Radiance-Field Reinforced Pretraining: Scaling Localization Models with Unlabeled Wireless Signals
- URL: http://arxiv.org/abs/2512.07309v1
- Date: Mon, 08 Dec 2025 08:52:08 GMT
- Title: Radiance-Field Reinforced Pretraining: Scaling Localization Models with Unlabeled Wireless Signals
- Authors: Guosheng Wang, Shen Wang, Lei Yang,
- Abstract summary: Radio frequency (RF)-based indoor localization offers significant promise for applications such as indoor navigation, augmented reality, and pervasive computing.<n>We introduce Radiance-Field Reinforced Pretraining (RFRP)<n>This novel self-supervised pretraining framework couples a large localization model (LM) with a neural radio-frequency radiance field (RF-NeRF) in an asymmetrical autoencoder architecture.<n>We show that the RFRP-pretrained LM reduces localization error by over 40% compared to non-pretrained models and by 21% compared to those pretrained using supervised learning.

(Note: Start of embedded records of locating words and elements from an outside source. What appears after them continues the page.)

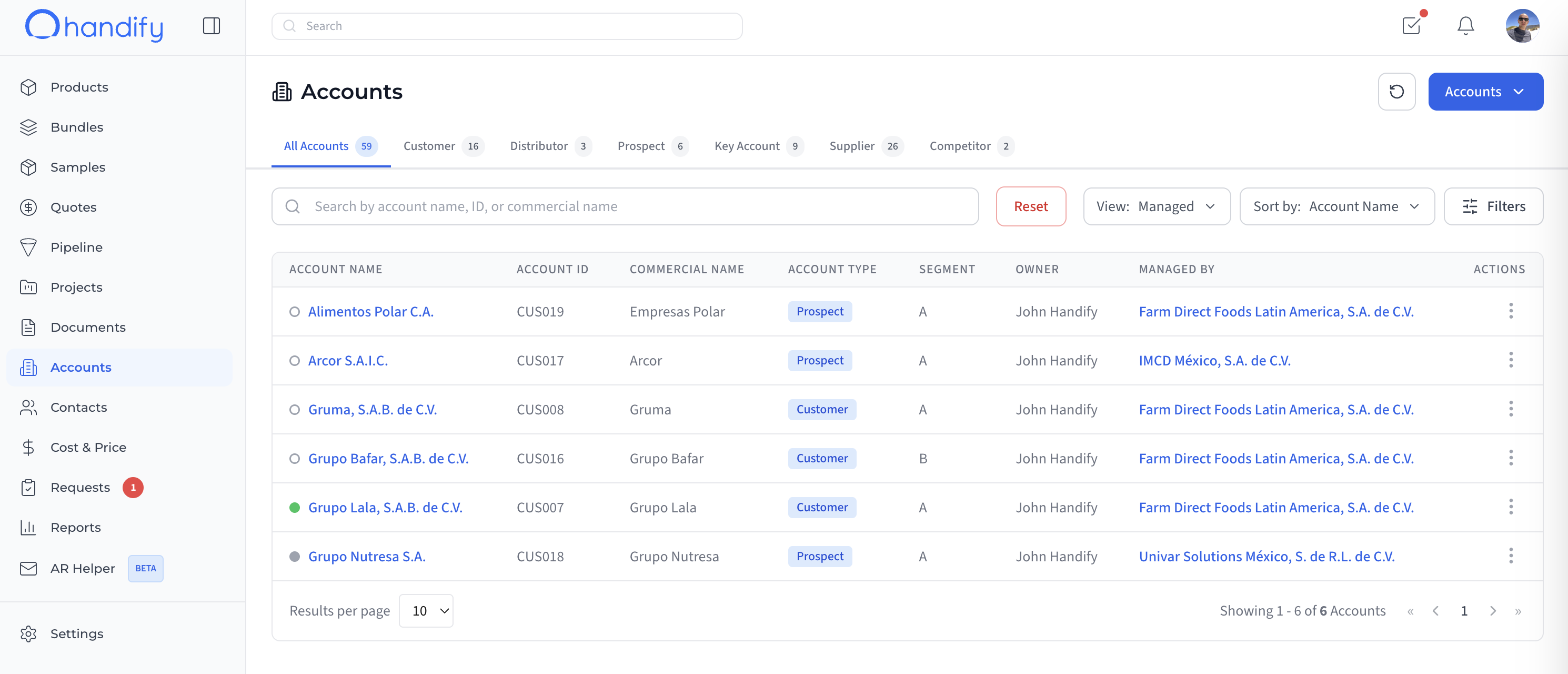Click the refresh accounts icon button
Viewport: 1568px width, 674px height.
pyautogui.click(x=1396, y=92)
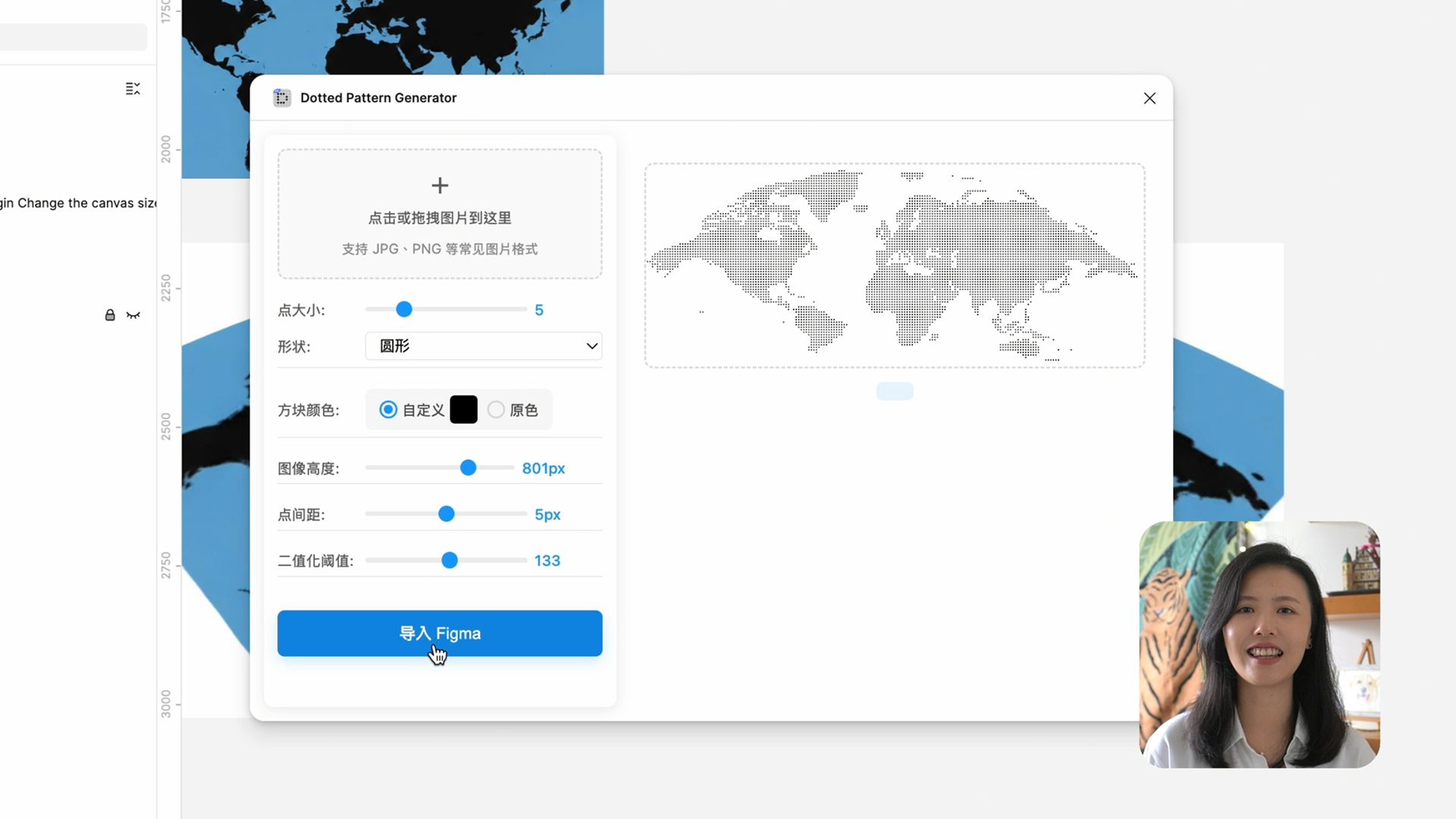Toggle the layer lock icon
Screen dimensions: 1456x819
[x=110, y=315]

- Score: 5.688789306551577
- License: http://arxiv.org/licenses/nonexclusive-distrib/1.0/
- Abstract: Radio frequency (RF)-based indoor localization offers significant promise for applications such as indoor navigation, augmented reality, and pervasive computing. While deep learning has greatly enhanced localization accuracy and robustness, existing localization models still face major challenges in cross-scene generalization due to their reliance on scene-specific labeled data. To address this, we introduce Radiance-Field Reinforced Pretraining (RFRP). This novel self-supervised pretraining framework couples a large localization model (LM) with a neural radio-frequency radiance field (RF-NeRF) in an asymmetrical autoencoder architecture. In this design, the LM encodes received RF spectra into latent, position-relevant representations, while the RF-NeRF decodes them to reconstruct the original spectra. This alignment between input and output enables effective representation learning using large-scale, unlabeled RF data, which can be collected continuously with minimal effort. To this end, we collected RF samples at 7,327,321 positions across 100 diverse scenes using four common wireless technologies--RFID, BLE, WiFi, and IIoT. Data from 75 scenes were used for training, and the remaining 25 for evaluation. Experimental results show that the RFRP-pretrained LM reduces localization error by over 40% compared to non-pretrained models and by 21% compared to those pretrained using supervised learning.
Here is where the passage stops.